Required work
Within the data below, state how many lines contain the string "computer". Provide the number only.

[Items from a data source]
----------

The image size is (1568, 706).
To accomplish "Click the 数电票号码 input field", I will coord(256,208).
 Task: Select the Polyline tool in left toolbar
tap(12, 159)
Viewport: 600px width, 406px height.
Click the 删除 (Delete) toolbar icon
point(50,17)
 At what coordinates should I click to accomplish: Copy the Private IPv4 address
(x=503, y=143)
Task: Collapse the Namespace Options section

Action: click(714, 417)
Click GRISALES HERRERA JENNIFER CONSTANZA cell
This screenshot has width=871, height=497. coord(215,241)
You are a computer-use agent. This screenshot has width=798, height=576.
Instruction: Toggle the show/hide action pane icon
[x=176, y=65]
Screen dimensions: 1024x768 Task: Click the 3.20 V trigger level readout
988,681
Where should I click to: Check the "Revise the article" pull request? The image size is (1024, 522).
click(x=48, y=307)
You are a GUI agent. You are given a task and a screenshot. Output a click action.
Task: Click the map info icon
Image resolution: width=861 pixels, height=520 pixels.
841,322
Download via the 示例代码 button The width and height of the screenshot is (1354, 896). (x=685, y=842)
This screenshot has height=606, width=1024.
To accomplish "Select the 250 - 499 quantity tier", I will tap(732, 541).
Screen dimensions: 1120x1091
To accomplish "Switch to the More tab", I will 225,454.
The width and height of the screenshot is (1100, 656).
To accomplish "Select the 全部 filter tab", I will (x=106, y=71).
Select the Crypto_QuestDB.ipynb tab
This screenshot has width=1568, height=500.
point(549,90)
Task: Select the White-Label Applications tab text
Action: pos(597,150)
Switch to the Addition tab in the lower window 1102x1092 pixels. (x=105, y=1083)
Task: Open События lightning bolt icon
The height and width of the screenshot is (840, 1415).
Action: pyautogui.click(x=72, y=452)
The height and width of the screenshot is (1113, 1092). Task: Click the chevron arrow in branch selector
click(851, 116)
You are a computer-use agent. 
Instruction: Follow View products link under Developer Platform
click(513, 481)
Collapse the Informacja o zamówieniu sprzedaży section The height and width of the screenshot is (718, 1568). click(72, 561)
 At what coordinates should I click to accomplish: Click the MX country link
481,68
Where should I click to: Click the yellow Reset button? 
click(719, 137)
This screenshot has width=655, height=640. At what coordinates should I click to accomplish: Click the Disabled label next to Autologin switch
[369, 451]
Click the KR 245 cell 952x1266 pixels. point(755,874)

----------

Written response
2